Everyone’s laughing at us.
You don’t know that.
I know people. We love humiliation. We can’t not laugh.
So, I decided to finally dive into this British sci-fi/horror/thriller/drama anthology series. It’s a series that is very influenced by The Twilight Zone & The Outer Limits, of course, with a major focus on the role of technology in modern society and in speculative near-future societies. A show like this can be variable and it really rises and falls based on the premise of each individual episode. One of the pleasures is, in my opinion, starting an episode and having literally no idea where it’s going to go; I avoid even reading the one line summaries on each episode on Netflix. I would recommend as well that you go in blind, but for those of you who don’t anticipate watching the show or have already seen it, I will talk a bit about the premise below.
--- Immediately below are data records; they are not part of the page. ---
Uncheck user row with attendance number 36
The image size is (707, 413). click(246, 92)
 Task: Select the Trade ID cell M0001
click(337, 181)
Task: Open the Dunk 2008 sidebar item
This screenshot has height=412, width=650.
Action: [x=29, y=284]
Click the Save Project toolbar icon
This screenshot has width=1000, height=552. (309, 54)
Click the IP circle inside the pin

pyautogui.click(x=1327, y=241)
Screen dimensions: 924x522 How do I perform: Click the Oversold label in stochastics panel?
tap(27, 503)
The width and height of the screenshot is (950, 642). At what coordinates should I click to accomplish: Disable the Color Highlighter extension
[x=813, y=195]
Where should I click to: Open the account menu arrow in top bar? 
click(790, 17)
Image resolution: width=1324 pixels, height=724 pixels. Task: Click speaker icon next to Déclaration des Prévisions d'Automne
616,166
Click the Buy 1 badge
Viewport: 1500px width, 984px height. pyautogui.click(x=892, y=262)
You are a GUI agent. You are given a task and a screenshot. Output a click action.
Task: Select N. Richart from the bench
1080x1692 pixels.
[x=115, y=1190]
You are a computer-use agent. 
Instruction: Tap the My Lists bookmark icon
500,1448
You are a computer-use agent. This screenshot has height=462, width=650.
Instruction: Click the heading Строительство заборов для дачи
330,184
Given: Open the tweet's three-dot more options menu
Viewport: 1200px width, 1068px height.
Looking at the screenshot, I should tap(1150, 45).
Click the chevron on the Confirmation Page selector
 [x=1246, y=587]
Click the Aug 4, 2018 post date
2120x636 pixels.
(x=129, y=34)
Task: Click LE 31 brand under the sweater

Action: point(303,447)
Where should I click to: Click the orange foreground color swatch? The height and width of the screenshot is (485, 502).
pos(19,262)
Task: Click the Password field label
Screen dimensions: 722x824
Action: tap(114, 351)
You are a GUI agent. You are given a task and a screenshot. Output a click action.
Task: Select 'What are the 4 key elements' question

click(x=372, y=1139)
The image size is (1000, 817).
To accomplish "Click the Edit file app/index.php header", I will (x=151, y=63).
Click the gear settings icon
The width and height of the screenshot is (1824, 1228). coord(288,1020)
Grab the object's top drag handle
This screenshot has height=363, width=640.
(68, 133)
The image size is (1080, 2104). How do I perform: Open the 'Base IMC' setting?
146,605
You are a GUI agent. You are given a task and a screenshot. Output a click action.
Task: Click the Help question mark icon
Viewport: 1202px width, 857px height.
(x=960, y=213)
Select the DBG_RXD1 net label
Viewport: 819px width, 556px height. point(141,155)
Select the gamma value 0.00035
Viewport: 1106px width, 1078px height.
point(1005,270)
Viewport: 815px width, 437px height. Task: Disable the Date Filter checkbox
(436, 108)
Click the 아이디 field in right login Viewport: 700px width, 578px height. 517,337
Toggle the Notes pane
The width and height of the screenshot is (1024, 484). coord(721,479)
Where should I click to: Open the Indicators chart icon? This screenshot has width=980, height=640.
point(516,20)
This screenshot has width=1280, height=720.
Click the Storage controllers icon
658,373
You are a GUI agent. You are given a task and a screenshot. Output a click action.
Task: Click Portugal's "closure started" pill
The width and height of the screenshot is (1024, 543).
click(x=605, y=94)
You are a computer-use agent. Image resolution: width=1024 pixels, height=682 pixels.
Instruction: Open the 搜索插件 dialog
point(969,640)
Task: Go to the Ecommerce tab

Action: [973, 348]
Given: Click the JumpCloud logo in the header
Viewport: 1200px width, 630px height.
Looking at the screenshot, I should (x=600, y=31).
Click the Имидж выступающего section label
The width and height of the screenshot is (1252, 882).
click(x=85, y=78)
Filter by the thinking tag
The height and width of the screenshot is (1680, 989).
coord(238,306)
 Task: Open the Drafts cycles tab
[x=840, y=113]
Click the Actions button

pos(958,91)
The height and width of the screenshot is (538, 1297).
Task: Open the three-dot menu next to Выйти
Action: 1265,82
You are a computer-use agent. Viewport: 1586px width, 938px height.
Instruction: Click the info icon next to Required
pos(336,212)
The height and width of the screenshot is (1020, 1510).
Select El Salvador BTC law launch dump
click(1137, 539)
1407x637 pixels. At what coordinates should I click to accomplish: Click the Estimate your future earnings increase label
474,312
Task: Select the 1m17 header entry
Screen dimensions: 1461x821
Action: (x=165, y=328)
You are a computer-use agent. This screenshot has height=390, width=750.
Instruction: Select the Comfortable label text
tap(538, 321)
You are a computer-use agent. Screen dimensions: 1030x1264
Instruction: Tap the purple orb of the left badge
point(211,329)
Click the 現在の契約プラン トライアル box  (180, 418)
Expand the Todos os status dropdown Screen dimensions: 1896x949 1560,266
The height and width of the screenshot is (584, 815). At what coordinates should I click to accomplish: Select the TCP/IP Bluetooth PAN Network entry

Well, in the premiere episode, a beloved member of the royal family has been kidnapped and in order to secure her safe return, the British Prime Minister must go on live television and . . . well, have sex with a pig. Now, that’s a ******* premise. This episode is elevated by the way the show treats this absurd premise with absolute seriousness. The episode looks fantastic visually, very much like a movie, not a television show. The cast is game for anything and the episode really hangs on the two lead performances which are fantastic. Rory Kinnear is wonderful as the befuddled and unsettled Prime Minister and Lindsay Duncan is great as his icy Home Secretary. Good supporting turns by Anna Wilson-Jones as the PM’s wife and Tim Goodman-Hill as one of the PM’s staff. The episode is genuinely disturbing and dark and the final scene before the credits (hold on, Netflix, don’t skip them, there’s a scene IN the credits as well!) is just really unsettling and painful. It’s a meditation on humiliation and social media and, if its take on some of the themes are a little shopworn, well, it wins points for the bat-**** craziness of the premise. This is a really great episode, very promising, and also just good on its own terms. Far, far better than it has any right to be, really. 3 ½ stars.
tl;dr – fantastically weird premise, impeccable production values, top notch performances and a grim view of humanity; a great start to this anthology series. 3 ½ stars.